GoogleNet transfer learning

I have been trying to use transger learning in google net on the vgg-face dataset and it takes too long and does not seem to progress in learning eventhiugh the learning_step is quite low
Here is the code on getting the features form google net and trianing the model:

class cvv_train(nn.Module):
  def __init__(self, num_classes):
    super(cvv_train, self).__init__()
    
    # import googlenet
    googletnet = torch.hub.load('pytorch/vision:v0.10.0', 'googlenet', pretrained=True)
    
    # feature extraction
    self.feature_extractor = nn.Sequential(*list(googletnet.children())[:-2])# pool5-drop_7x7_s1

    self.final = nn.Sequential(
            nn.Linear(googletnet.fc.in_features, num_classes), nn.BatchNorm1d(num_classes, momentum=0.01)
        )
  def forward(self, x):
    #no gradient/backpropagation for learning
    with torch.no_grad():
        x = self.feature_extractor(x) #assume: 1024x1x1
    x = x.view(x.size(0), -1) #assume: 1024x1
    return self.final(x) #assume: 512x1
for epoch in range(100):

  epoch_metrics = {'loss': [], 'acc':[]}
  prev_time = time.time()
  print(f"--- Epoch {epoch} ---")
  for batch_i, (X, y) in enumerate(train_dataloader):
    if X.size(0) == 1:
        continue

    image_sequences = Variable(X.to(device), requires_grad=True)
    labels = Variable(y[0].to(device), requires_grad=False)

    optimizer.zero_grad()

    # Get sequence predictions
    predictions = model(image_sequences)
    del image_sequences

    # Compute metrics
    loss = cls_criterion(predictions, labels)
    acc = 100 * (predictions.detach().argmax(1) == labels).cpu().numpy().mean()
    del labels

    loss.backward()
    optimizer.step()

    # Keep track of epoch metrics
    epoch_metrics["loss"].append(loss.item())
    epoch_metrics["acc"].append(acc)

    # Determine approximate time left
    batches_done = epoch * len(train_dataloader) + batch_i
    batches_left = 20 * len(train_dataloader) - batches_done
    time_left = datetime.timedelta(seconds=batches_left * (time.time() - prev_time))
    prev_time = time.time()

    # Print log
    sys.stdout.write(
        "\r[Epoch %d/%d] [Batch %d/%d] [Loss: %f (%f), Acc: %.2f%% (%.2f%%)] ETA: %s"
        % (
            epoch,
            20,
            batch_i,
            len(train_dataloader),
            loss.item(),
            np.mean(epoch_metrics["loss"]),
            acc,
            np.mean(epoch_metrics["acc"]),
            time_left,
        )
    ) 
    # Empty cache
    if torch.cuda.is_available():
        torch.cuda.empty_cache()


  # Evaluate the model on the test set
  test_model(epoch)

  # Save model checkpoint
  if epoch % 5 == 0:
      os.makedirs("model_checkpoints", exist_ok=True)
      torch.save(model.state_dict(), '/content/gdrive/My Drive/ColabNotebooks/Emotion_rec_2/cnn_training/{}.pth'.format(epoch))
  exp_lr_scheduler.step()
  # shuffle train_dataloader again
  train_dataloader = DataLoader(train_set_load, batch_size=32, shuffle=True, num_workers=4)   
        

Here are some extra lines of code:

cls_criterion = nn.CrossEntropyLoss().to(device)
optimizer = torch.optim.Adam(model.parameters(), lr=1e-4)
exp_lr_scheduler = torch.optim.lr_scheduler.StepLR(optimizer, step_size=7, gamma=0.1)

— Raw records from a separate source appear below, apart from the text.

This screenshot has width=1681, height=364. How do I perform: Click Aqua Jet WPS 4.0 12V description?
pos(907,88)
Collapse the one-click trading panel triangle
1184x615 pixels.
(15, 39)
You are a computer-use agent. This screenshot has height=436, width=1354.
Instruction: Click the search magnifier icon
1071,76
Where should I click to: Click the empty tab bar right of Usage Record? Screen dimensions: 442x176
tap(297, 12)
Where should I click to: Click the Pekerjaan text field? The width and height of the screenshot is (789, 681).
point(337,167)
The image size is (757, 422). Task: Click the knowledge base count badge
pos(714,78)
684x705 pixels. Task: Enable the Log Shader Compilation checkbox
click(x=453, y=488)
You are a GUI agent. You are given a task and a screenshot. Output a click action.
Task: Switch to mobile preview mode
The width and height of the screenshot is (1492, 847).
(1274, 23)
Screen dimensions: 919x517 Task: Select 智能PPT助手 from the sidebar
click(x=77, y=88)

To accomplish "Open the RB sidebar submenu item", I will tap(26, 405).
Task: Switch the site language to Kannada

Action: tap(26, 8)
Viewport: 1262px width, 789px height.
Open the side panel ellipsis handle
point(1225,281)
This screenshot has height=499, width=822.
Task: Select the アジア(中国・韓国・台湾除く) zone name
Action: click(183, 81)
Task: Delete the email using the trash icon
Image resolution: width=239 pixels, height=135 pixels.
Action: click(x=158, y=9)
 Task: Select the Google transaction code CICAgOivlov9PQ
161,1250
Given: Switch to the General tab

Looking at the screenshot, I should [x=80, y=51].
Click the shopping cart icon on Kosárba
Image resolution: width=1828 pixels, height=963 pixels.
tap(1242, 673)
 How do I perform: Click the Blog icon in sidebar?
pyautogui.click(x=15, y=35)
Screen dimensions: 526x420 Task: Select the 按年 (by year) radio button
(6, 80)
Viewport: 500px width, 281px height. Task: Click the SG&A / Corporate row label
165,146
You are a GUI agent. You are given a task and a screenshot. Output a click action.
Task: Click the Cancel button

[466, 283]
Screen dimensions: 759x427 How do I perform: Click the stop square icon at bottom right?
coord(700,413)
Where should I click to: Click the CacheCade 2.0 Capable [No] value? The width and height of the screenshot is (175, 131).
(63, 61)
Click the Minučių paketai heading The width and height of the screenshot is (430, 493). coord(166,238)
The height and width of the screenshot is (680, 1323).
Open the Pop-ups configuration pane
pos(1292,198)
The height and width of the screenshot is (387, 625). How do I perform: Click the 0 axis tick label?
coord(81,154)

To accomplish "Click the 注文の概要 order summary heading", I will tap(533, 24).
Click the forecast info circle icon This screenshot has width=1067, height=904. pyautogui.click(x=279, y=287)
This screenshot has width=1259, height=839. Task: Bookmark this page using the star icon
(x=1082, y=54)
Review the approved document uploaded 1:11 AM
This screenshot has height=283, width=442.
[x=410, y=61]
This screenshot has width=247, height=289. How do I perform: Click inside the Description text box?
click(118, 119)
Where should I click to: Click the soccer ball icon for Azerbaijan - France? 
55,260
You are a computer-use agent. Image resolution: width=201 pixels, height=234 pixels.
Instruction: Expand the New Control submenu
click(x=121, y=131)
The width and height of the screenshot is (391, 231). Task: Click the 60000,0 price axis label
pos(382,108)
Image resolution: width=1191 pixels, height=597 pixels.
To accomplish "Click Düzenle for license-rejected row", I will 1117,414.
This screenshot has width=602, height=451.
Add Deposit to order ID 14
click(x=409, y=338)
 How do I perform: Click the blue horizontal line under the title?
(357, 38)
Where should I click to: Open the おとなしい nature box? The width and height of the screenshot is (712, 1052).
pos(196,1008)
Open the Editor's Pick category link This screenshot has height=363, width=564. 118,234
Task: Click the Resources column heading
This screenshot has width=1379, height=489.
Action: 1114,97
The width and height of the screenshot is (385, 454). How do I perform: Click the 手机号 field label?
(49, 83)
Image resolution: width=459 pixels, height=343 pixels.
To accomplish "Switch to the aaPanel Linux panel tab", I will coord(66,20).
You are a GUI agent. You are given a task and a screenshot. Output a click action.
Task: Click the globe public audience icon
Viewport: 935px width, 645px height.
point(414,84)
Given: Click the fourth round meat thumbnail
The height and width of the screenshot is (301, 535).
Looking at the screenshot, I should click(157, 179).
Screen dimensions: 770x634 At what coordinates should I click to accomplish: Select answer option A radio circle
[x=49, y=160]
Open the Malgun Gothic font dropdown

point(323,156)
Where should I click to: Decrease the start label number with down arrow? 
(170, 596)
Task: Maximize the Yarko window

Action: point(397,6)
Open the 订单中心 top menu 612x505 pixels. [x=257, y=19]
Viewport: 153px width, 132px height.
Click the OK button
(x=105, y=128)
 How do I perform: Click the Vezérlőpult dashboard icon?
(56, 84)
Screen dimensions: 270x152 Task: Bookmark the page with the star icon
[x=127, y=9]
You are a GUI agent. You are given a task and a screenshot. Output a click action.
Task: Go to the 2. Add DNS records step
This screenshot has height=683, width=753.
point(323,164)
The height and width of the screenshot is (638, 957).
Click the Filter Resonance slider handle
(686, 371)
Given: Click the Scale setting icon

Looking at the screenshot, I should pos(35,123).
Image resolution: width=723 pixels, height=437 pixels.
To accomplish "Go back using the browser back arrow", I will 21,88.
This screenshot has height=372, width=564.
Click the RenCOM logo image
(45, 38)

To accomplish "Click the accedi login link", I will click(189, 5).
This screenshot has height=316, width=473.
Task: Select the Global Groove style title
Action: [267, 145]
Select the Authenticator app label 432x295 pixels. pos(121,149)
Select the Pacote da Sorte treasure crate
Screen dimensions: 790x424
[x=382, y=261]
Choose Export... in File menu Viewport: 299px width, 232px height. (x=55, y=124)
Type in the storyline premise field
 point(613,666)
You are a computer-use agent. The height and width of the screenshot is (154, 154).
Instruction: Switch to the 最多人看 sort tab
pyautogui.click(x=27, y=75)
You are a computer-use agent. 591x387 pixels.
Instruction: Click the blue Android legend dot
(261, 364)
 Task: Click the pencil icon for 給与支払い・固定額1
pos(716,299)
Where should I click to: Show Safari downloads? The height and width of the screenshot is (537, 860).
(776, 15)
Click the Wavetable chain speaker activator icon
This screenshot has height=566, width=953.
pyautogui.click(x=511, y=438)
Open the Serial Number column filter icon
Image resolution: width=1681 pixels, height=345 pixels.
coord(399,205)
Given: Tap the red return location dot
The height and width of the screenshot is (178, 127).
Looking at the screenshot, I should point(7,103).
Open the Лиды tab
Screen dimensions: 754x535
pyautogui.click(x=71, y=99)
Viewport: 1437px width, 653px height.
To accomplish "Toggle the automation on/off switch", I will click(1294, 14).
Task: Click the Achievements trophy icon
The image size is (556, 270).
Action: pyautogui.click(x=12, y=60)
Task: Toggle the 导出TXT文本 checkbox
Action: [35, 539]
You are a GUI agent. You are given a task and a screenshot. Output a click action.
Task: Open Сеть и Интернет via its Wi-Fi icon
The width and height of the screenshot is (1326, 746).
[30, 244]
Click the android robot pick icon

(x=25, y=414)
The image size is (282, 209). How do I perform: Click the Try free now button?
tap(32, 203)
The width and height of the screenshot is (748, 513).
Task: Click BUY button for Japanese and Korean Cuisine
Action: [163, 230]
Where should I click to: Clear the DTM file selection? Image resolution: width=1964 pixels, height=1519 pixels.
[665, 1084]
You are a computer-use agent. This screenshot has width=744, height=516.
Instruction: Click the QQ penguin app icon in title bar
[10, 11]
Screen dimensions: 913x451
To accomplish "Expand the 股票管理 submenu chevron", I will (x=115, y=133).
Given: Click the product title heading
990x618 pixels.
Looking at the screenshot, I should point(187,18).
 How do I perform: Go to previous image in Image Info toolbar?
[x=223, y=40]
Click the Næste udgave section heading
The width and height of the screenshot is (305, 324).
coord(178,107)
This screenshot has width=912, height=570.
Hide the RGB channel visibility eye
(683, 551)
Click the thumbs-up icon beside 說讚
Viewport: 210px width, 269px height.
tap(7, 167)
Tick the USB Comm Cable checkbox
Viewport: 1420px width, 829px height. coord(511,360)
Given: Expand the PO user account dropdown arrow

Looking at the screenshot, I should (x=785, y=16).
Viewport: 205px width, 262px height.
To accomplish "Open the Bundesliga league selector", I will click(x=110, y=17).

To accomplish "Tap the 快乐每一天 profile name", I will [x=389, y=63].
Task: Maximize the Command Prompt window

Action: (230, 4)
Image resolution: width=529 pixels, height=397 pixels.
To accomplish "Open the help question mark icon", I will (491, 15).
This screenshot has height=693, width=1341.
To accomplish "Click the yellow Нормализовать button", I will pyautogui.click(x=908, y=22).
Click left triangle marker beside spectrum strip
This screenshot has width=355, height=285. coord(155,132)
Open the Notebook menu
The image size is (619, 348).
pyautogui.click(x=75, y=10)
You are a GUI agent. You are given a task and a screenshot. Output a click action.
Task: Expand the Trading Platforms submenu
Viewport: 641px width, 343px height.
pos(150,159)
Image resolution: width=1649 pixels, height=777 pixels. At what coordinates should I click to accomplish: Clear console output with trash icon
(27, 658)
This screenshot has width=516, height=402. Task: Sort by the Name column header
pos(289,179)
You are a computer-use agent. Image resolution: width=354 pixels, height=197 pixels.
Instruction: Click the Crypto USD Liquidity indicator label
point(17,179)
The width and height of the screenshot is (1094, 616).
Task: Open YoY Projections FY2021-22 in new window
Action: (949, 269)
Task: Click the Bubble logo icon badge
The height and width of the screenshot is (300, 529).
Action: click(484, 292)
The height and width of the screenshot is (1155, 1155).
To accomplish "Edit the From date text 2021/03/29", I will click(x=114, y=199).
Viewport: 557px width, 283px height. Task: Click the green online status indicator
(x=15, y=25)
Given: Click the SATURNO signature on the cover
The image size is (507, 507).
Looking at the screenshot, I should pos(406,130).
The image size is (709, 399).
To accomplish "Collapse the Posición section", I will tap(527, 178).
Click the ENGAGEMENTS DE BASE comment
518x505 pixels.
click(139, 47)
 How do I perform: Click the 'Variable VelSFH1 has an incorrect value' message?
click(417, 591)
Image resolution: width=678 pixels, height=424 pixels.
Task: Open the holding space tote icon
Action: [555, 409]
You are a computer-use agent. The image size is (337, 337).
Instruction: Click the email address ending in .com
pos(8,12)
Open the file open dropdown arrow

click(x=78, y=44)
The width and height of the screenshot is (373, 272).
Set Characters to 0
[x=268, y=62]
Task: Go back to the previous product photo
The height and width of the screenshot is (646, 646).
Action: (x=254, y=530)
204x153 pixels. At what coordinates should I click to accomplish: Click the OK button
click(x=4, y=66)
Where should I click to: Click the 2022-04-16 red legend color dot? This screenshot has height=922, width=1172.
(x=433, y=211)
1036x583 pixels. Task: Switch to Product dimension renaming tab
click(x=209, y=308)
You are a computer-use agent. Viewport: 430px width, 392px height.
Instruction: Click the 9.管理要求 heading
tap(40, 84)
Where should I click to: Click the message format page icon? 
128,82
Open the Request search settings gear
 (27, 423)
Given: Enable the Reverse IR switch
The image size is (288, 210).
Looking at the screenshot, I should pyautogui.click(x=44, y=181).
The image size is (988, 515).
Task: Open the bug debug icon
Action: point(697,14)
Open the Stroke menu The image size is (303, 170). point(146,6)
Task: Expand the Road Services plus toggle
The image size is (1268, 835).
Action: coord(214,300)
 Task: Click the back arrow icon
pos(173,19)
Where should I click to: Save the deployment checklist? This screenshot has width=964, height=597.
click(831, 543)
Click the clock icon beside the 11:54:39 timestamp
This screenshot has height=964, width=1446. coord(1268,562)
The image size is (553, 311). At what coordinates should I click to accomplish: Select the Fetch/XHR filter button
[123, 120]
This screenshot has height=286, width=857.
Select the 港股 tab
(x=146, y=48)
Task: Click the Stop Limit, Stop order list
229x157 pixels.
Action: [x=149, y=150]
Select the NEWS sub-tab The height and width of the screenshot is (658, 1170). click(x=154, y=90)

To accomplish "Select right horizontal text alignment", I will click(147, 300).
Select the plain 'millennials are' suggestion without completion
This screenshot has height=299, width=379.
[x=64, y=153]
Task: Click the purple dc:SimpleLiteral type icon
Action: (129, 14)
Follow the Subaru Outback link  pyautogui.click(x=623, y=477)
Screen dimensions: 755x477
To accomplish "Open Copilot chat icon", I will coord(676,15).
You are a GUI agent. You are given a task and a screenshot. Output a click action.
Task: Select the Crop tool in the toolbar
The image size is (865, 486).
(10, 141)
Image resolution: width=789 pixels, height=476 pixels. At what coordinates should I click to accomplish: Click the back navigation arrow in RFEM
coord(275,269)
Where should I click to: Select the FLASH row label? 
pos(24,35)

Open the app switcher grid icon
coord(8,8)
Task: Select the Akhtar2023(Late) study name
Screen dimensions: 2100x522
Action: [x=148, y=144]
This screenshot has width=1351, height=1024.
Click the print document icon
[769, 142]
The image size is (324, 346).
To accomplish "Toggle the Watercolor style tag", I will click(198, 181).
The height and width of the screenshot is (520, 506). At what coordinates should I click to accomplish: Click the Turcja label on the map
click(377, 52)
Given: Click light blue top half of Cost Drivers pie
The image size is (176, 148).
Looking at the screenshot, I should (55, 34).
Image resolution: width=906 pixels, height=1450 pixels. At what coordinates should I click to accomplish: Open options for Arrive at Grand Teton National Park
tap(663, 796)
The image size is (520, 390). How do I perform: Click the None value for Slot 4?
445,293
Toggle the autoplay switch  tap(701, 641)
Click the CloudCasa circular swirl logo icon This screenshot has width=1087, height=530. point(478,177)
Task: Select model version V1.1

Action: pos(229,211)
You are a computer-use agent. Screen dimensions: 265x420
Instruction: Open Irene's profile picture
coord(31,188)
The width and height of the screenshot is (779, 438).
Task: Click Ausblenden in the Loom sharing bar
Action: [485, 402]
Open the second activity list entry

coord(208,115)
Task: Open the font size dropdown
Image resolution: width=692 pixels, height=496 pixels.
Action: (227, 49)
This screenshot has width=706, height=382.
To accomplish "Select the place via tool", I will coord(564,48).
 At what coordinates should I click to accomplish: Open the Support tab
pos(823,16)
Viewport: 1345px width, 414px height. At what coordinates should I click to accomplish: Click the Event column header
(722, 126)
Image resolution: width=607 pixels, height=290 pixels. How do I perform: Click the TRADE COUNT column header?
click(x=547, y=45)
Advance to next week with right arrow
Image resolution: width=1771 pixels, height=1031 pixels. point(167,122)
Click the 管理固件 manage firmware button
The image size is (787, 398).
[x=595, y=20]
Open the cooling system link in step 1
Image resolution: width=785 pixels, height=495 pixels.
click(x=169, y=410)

However after more than 150 epochs the loss decreased from 6.1 to 4.2 but it can get down to 3.7 sometimes ) per epoch.
I am training the model on 302 classes (less than the available classes in vgg-face) However the accuaracy does not exceed 27%.
Am I doing something wrong or do you have any suggestions?